Col. Bean had lived in Arlington since 1962. He sang in the choir at Calvary United Methodist Church in Arlington.
His wife of 52 years, Merry Slocum Bean, died in 1995.
Survivors include his companion, Donna Wegner of Fairfax County; four children, Carlisle Bean of Alexandria, Sarah McClintock of Baltimore, David Bean of Arlington, Mass., and Katherine Bean-Larson of Traverse City, Mich.; a brother; and five grandchildren.
Saunders B. Kramer
Saunders B. Kramer, 84, a scientist and engineer who worked on aerospace projects and on improving the efficiency of automobile engines, and was an authority on the Soviet space program, died May 30 at Washington Hospital Center after heart surgery. He lived in Montgomery Village.
Mr. Kramer, who was known as "Sandy," came to Washington in 1975 as a scientist with the Department of Energy, conducting research into designing automobile engines to reduce pollution and improve mechanical efficiency. He retired in 1992.
Earlier, from 1955 to 1971, he worked for Lockheed Corp. in Sunnyvale, Calif., on a variety of early aerospace projects. He was director of the first detailed study of a manned space station and an early space shuttle. In 1960, he received one of the first patents for a design of a space station.
At Lockheed, he was involved in several NASA studies of possible lunar and planetary exploration. He also helped conduct early studies on the submarine-launched Polaris missile.
From 1971 to 1975, he worked in Ann Arbor, Mich., with the Energy Research and Development Administration, a forerunner of the Energy Department.
For many years, Mr. Kramer collected and analyzed data on satellite and spacecraft launchings, developing considerable expertise in the Soviet space program. He served as a consultant to the U.S. military and other federal agencies.
He was born in Brooklyn, N.Y., and graduated from Brooklyn's Polytechnic University with a bachelor's degree in physics in 1951, and a master's degree in applied mathematics in 1952. He served in the Army during World War II and worked at Sperry Gyroscope Co., a New York defense contractor, before joining Lockheed.
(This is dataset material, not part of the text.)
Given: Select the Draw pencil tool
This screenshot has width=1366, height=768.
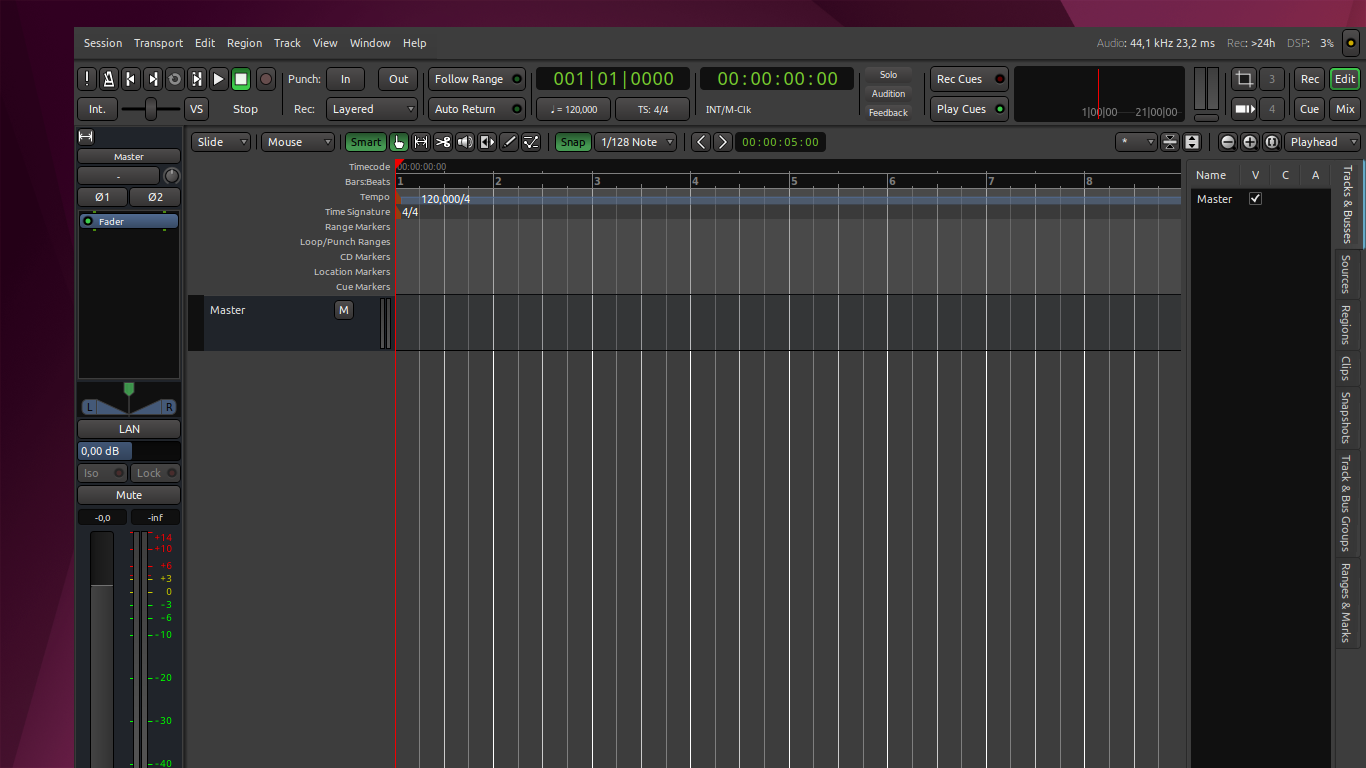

He wrote dozens of technical papers on space exploration, delivered hundreds of lectures and, in 2003, published the book "The Hundred Billion New-Ruble Trip: A Russian Landing on Mars." He was also co-author of a children's book on the Discoverer satellite.
He was a contributing editor to Air & Space magazine, frequently had his letters published in aviation and aeronautics publications and was often quoted in newspaper and magazine stories about space travel and exploration.
He was a founding member of the American Astronautical Society, a fellow of the British Interplanetary Society and a member of the Planetary Society and National Space Society.
Survivors include his wife of 46 years, Elissa Kramer of Montgomery Village; two sons, Saunders B. Kramer Jr. of Silver Spring and Peter Kramer of Arlington; and a granddaughter.
Dawn Gilson Thompson
Church Member, Volunteer
Dawn Gilson Thompson, 81, a member of Potomac Presbyterian Church, where she did volunteer work in youth programs and sang in the choir, died May 31 at the Ingleside at Rock Creek nursing home in Washington after a heart attack.
Mrs. Thompson moved to Ingleside from Potomac in 1996.
A Chicago native, she spent her high school years in New Jersey and was a graduate of what is now Centenary College of New Jersey.
She accompanied her husband on his military assignments before settling in the Washington area about 1960. She did part-time work as a real estate agent and school photographer.
She was a member of the Montgomery County Art Association and a volunteer art teacher at Montgomery County retirement homes.
She was a member of the PEO Sisterhood, a philanthropic organization.
Her husband of 57 years, retired Air Force Lt. Col. Donald W. Thompson, died in 2000. A son, James R. Thompson, died in 1979.
Survivors include two daughters, Judith T. Raski of Boulder, Colo., and Karen Reese of Las Vegas; four grandchildren; and three great-grandchildren.